Penn’s Stuart Weitzman School of Design has joined an academic partnership with the World Monuments Fund.
The Fund, founded in 1965, seeks to preserve global cultural heritage sites. Penn will collaborate with the WMF’s new Suzanne Deal Booth Institute for Heritage Preservation, which aims to integrate education with preservation projects.
The partnership aims to bring the Fund’s resources and academic collaborations under a “single framework” that advances “new initiatives that promote workforce development, greenspace stewardship, and digital preservation,” according to the Almanac.
Penn joins four universities in the United States, Canada, and the Kurdistan region of Iraq in the collaboration.
“We are honored to be working with WMF and building on a years-long relationship,” Penn professor and Chair of the Department of Historic Preservation at the School of Design Randall Mason wrote to The Daily Pennsylvanian. “The Suzanne Deal Booth Institute will help create so many research and educational opportunities.”
“[The WMF’s] community focus is exemplary, and their priorities are those that Penn shares,” Anthropology professor Lynn Meskell — who served as the chair of the WMF’s 2025 World Monuments Watch Selection Panel — wrote in the Almanac.
“The institutional alignment is reflected in the department of historic preservation’s ongoing commitment to numerous sites highlighted by WMF over the last 30 years,” the Almanac posting read. “Faculty, students, and staff have worked to preserve sites ranging from the Nakashima House in nearby Bucks County, Pennsylvania to Herculaneum, Italy, and the historic city of George Town, Malaysia.”
Meskell — whose work includes surveying the efficiency of international organizations in addressing community needs following the Islamic State’s campaign against heritage sites in Iraq and Syria — added that “this collaboration is needed more now than ever.”
RELATED:
A behind-the-scenes look at Stuart Weitzman School of Design’s first major renovation in 60 years
Penn’s Weitzman school names four new architecture associated faculty members
The WMF began its work conserving sites damaged by the 1966 Venice floods in Italy, and has a global network of affiliate offices overseeing preservation projects.
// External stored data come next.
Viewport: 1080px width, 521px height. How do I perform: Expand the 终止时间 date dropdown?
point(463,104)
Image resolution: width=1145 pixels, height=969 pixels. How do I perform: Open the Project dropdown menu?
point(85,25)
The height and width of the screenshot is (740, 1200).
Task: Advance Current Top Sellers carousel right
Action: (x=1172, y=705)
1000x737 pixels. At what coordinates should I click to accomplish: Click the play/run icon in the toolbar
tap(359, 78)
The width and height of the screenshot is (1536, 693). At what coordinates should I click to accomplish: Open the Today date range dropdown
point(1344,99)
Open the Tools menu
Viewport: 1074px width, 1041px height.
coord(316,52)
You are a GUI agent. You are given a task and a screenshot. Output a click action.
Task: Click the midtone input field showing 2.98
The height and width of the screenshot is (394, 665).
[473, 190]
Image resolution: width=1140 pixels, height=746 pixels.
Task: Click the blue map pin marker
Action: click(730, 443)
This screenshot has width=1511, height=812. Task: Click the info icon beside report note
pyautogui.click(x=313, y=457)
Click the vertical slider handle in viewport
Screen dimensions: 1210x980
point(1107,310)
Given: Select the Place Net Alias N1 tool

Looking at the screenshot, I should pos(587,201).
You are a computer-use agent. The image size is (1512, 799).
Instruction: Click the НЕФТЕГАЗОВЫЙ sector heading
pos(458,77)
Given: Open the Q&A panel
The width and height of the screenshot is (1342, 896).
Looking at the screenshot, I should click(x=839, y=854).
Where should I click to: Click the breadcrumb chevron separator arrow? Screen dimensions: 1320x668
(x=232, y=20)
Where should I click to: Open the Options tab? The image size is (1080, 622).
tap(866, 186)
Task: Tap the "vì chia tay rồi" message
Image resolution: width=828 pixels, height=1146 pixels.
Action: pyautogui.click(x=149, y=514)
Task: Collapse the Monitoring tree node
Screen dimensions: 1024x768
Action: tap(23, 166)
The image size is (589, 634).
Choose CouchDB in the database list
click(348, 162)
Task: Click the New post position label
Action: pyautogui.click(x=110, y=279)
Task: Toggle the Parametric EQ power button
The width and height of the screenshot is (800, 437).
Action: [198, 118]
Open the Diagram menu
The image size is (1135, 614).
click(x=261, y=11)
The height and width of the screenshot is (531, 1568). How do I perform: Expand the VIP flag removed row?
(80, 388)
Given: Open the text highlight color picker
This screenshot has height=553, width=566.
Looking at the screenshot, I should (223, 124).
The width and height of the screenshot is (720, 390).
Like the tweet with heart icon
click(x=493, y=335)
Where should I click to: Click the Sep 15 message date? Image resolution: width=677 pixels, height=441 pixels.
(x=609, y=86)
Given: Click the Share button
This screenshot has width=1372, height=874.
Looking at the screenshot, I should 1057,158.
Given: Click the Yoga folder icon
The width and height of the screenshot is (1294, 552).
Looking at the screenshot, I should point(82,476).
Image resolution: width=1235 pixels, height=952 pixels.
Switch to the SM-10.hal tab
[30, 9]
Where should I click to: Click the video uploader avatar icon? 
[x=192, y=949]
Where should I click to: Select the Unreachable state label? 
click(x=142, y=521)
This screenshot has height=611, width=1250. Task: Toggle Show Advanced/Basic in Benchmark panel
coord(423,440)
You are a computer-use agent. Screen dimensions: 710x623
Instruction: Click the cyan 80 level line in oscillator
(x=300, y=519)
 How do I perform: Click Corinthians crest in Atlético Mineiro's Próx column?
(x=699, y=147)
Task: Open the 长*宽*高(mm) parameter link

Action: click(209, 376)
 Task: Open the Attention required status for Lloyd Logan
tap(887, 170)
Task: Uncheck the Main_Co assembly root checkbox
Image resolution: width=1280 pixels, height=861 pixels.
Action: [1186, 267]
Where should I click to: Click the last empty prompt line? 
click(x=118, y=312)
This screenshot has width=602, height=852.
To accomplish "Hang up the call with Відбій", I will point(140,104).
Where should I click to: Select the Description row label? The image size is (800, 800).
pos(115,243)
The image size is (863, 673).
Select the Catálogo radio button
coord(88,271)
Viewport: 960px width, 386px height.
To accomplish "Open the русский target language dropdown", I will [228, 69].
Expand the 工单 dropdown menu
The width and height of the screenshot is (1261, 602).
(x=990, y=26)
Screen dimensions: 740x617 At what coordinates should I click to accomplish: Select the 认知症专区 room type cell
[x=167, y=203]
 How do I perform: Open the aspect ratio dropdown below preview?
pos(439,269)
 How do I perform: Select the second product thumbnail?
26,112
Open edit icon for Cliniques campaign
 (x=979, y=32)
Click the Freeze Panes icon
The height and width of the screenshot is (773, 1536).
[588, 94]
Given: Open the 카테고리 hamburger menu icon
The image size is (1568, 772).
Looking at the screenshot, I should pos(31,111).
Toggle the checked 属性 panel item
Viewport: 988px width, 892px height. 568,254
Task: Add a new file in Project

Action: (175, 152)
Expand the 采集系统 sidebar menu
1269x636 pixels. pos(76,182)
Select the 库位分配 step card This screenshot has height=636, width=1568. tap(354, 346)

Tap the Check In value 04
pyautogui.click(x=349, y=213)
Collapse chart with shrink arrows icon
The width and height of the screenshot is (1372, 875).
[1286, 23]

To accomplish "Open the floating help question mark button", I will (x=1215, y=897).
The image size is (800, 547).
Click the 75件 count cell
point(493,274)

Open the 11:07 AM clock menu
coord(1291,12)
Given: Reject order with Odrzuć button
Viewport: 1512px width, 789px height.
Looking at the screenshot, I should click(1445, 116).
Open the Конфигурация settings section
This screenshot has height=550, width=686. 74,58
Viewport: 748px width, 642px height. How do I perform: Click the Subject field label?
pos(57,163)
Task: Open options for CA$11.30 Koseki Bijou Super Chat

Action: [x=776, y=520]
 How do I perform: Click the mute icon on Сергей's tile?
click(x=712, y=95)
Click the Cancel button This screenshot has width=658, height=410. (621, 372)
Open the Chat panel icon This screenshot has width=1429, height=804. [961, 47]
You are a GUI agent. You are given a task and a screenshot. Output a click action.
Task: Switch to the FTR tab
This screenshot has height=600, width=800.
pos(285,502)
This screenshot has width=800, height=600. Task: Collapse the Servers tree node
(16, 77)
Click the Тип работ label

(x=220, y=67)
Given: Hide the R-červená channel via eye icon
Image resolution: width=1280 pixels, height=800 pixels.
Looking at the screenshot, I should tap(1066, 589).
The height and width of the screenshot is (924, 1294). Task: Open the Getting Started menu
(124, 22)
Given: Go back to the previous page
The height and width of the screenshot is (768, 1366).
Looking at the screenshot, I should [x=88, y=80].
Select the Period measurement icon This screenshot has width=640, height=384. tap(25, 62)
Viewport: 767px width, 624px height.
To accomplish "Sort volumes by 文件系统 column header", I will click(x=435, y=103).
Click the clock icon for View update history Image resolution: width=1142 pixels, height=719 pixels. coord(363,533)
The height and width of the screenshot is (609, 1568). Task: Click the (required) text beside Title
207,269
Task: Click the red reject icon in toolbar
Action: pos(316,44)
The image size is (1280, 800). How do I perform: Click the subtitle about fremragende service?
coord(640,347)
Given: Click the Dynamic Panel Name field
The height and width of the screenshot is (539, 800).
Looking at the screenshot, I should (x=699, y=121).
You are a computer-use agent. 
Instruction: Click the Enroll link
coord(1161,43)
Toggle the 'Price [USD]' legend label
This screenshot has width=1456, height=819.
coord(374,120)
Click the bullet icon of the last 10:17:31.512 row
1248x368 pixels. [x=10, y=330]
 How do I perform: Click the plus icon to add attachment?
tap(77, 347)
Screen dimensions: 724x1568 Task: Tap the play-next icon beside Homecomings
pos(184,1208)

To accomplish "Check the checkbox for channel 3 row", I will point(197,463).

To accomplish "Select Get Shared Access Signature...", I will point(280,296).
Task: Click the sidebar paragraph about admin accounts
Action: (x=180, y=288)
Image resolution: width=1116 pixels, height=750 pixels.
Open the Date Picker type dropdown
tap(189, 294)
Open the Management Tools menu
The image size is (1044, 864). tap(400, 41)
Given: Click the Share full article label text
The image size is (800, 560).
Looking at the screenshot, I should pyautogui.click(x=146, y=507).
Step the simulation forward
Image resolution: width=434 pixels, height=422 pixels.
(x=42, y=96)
“I have always admired the courage and commitment of WMF in supporting those working at sites affected by conflict, whether in Palestine, Ukraine, Iraq, Cambodia, or Kashmir,” Meskell wrote.
Mason continued, “Professor Meskell’s international work, our department’s varied research tracks, and the global ambitions of our students and graduates make this partnership a very natural fit.”
RELATED:
A behind-the-scenes look at Stuart Weitzman School of Design’s first major renovation in 60 years
Penn’s Weitzman school names four new architecture associated faculty members
Staff reporter José Carlos Serrano contributes to data and enterprise reporting and can be reached at serrano@thedp.com. At Penn, he studies English and political science.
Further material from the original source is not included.